Set problem:
Collect every line of the records below that contains the string "screenshot", matching case exactly.
»»
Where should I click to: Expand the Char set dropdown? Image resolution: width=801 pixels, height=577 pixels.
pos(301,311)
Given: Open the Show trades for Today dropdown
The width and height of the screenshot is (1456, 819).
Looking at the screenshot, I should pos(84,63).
««
Problem solution:
The width and height of the screenshot is (1456, 819).
Looking at the screenshot, I should pos(84,63).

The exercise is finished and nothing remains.